━━━ Text for analysis
Safe food choices
A 9-month-old baby can eat crackers and round toasted oat cereal as well as cooked vegetables (such as halved peas or finely chopped cooked potatoes and carrots) and mashed fruits (such as applesauce or bananas). Not only are these healthy choices for your baby, they’re also easy to transport for picnics, trips to the baby-sitter, or restaurant meals.
Foods to avoid
Some seemingly safe finger foods actually are unsafe because they may pose a choking danger. If your baby has only his front teeth, he’s capable of biting off a chunk of food, but he can’t actually chew it up, which means baby could choke on it. Here’s a list of foods to avoid until your baby has molars and can chew chunkier foods:
- Raw vegetables, such as carrot and celery sticks
- Grapes, cherries, and berries
- Hot-dog or other meat chunks
- Any nuts, such as peanuts, almonds, and cashews
- Hard candy, even suckers
Four safe-eating tips
When baby starts to eat finger foods, be sure to follow these safety guidelines:
- Be there. Always stay close by when your baby is eating finger foods. Some foods still may cause him difficulty and could pose a choking hazard. It’s a good idea to learn how to intervene appropriately if your baby chokes; ask your doctor to demonstrate what to do. Or, sign up for a first-aid class at your local hospital.
- Make sure baby doesn’t bite off more than he can chew. Cut his food into small pieces rather than giving him a large piece.
- Size counts. Avoid feeding foods that could be swallowed whole, such as the foods listed above.
- No dining in cars. Avoid giving your baby finger food in the car.
━━━━━━
Instructions:
1: According to the text on baby finger foods, why should some foods wait until a baby has molars?
2: In the text on baby finger foods, where does it suggest signing up for a first-aid class?
The listing that comes next is from a different source.
━━━ Data under study
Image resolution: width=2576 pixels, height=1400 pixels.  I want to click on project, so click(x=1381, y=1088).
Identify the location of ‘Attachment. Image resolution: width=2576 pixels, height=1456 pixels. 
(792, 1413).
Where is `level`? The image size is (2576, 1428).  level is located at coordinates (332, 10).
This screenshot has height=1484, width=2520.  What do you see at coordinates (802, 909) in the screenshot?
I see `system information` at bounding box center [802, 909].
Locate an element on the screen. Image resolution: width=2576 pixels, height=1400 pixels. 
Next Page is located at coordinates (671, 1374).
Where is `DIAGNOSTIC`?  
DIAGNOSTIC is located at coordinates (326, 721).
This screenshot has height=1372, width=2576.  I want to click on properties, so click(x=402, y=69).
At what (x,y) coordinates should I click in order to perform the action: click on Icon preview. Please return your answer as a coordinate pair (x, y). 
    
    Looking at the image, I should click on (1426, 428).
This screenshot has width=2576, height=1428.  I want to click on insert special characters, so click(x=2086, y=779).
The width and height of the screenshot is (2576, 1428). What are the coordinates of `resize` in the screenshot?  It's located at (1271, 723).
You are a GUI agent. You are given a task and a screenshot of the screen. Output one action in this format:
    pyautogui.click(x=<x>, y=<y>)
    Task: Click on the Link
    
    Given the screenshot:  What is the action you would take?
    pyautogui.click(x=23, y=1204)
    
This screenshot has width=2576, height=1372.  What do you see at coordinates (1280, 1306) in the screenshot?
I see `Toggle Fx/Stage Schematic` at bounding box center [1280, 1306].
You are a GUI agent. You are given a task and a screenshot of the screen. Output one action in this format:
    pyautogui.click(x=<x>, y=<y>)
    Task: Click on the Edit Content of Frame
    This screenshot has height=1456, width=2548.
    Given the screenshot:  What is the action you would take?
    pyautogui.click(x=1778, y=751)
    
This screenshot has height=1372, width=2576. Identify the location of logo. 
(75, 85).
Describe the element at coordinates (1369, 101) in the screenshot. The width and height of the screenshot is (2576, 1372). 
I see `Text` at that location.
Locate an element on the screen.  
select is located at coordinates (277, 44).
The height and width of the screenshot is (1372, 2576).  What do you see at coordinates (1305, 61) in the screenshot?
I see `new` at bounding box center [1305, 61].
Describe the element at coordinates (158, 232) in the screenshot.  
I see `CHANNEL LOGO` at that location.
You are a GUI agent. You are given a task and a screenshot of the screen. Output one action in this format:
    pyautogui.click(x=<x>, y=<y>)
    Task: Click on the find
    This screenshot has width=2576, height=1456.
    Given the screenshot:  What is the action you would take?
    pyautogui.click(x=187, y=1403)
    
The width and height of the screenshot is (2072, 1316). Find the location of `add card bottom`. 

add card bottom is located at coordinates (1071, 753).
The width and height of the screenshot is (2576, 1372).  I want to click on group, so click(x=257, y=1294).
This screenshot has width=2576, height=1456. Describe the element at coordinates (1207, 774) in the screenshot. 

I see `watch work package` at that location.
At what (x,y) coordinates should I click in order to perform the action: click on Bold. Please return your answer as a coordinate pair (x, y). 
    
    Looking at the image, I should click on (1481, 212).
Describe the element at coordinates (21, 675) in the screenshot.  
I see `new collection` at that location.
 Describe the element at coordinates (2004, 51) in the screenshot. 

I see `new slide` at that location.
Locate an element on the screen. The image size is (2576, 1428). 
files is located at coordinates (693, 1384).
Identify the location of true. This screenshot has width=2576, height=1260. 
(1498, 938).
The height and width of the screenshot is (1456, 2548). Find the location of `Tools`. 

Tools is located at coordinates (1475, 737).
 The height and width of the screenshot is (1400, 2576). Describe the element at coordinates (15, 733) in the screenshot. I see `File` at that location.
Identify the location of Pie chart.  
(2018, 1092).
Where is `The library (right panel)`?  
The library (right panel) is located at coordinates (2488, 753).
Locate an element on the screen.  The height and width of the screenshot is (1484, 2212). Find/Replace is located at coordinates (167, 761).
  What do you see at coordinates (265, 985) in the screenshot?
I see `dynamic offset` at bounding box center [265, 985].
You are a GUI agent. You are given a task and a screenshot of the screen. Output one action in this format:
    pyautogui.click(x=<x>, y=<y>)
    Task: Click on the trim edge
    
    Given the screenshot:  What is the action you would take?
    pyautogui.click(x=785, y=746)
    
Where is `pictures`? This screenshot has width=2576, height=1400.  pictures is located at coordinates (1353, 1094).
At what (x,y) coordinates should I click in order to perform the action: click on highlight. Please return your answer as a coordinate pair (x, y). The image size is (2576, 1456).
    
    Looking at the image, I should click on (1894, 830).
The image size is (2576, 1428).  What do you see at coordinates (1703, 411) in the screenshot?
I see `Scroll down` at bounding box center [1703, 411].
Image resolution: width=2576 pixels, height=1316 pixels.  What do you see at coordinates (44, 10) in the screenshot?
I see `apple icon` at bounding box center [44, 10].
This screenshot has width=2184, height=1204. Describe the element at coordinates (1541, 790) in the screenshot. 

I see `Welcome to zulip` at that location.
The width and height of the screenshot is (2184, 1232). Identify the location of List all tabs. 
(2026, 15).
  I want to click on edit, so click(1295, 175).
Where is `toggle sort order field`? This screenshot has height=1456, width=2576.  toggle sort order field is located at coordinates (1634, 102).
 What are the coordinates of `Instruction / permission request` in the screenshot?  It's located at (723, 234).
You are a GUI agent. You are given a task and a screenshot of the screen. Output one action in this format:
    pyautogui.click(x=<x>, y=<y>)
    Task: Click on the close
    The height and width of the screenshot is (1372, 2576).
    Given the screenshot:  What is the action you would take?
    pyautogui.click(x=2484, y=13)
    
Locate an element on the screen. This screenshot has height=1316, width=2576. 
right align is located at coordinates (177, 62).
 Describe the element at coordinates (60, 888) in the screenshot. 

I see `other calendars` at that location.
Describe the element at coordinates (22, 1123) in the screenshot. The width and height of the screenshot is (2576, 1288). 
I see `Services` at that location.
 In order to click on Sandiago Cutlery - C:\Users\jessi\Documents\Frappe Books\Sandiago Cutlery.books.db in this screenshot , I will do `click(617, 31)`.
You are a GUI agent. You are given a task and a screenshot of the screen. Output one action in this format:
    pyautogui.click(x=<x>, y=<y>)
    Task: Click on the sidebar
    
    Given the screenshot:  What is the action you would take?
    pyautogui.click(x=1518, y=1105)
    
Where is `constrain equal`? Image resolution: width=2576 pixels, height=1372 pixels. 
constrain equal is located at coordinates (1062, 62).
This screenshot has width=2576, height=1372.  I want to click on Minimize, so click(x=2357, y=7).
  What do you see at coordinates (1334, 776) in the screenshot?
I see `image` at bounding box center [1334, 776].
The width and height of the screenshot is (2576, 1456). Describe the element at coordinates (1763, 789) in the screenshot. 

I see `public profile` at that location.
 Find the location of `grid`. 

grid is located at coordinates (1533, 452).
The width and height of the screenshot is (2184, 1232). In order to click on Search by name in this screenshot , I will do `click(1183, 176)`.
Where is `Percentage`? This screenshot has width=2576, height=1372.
━━━━━━
Expected results:
1: A baby with only front teeth can bite off a chunk of food but can't chew it up, so the baby could choke on it.

2: At your local hospital.